On the making of followthethings.com
Here’s Ian et al’s first paper about the making of followthethings.com. It was published in French in 2014 and has recently been made available on open access. You can now download the paper as it was originally written in English. If you want the French version, click here.
followthethings.com was not designed and then made, but emerged from an iterative, creative, collaborative, conversation-infused, open-ended, making project. The paper is written to reflect this. Here’s the abstract:
Recent reviews of new media scholarship have criticised it for paying little attention to the social and environmental (in)justices in its technical infrastructure. At the same time, scholars of social and environmental (in)justice are experimenting with web2.0, using wikis, blogs, twitter and other social media to conduct and disseminate their research. These strands have collided in the making of a website called followthethings.com which simultaneously critiques the injustices embedded in everyday things, whilst also being made and maintained using everyday things, most notably a laptop, its software and the technical infrastructure of web2.0. Drawing on an emerging literature on critical making, this paper explains what has been learned about the material geographies of web2.0 and commodity activism through this making process.
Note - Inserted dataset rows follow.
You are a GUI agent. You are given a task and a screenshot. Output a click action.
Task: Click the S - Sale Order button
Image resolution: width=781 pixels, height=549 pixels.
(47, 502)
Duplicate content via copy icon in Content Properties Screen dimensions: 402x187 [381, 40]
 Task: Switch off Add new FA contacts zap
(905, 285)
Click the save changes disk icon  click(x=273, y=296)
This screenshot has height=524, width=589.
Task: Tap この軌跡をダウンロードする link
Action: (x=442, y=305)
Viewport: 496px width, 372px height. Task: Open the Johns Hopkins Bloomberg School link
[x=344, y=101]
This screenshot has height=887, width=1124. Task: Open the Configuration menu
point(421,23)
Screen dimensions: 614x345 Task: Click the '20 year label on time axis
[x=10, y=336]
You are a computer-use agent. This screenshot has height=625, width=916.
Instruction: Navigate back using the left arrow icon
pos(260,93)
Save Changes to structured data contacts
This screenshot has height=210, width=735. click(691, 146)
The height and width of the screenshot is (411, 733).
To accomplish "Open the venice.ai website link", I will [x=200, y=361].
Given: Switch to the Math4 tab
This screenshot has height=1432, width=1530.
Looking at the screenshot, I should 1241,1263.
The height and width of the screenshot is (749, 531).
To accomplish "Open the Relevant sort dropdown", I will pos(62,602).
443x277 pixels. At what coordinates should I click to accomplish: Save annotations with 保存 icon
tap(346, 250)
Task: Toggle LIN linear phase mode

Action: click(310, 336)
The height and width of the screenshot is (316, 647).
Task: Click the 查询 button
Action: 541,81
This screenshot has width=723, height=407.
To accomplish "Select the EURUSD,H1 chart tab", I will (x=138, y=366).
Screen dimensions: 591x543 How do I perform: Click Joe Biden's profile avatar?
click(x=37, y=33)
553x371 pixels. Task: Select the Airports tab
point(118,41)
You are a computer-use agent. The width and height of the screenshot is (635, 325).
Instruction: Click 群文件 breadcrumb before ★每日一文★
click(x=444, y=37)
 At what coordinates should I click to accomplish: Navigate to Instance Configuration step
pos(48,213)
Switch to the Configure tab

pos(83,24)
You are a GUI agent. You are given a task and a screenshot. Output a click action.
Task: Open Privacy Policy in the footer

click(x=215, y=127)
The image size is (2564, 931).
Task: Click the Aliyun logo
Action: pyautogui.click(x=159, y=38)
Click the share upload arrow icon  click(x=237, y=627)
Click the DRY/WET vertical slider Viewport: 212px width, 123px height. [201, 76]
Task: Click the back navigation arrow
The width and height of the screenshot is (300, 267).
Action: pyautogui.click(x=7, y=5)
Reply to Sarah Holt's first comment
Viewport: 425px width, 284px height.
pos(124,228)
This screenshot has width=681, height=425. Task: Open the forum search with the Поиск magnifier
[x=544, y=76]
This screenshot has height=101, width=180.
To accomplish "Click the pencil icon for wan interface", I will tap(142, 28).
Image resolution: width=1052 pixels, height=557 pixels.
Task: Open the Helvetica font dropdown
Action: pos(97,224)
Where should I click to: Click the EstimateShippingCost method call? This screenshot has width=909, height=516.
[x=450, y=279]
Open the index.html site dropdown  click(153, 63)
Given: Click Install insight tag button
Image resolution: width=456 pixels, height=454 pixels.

We initially wanted to publish and expand followthethings.com as a stand-alone digital publication, without too much explanation or interpretation via more conventional academic outputs. Why write one publication about another publication?
But we’re getting requests to do this (see also this short paper), and it’s proving to be thought-provoking, helping us to more clearly work out what followthings.com is, how it works, for whom, where, and how it could be developed as a commodity scholar activist platform.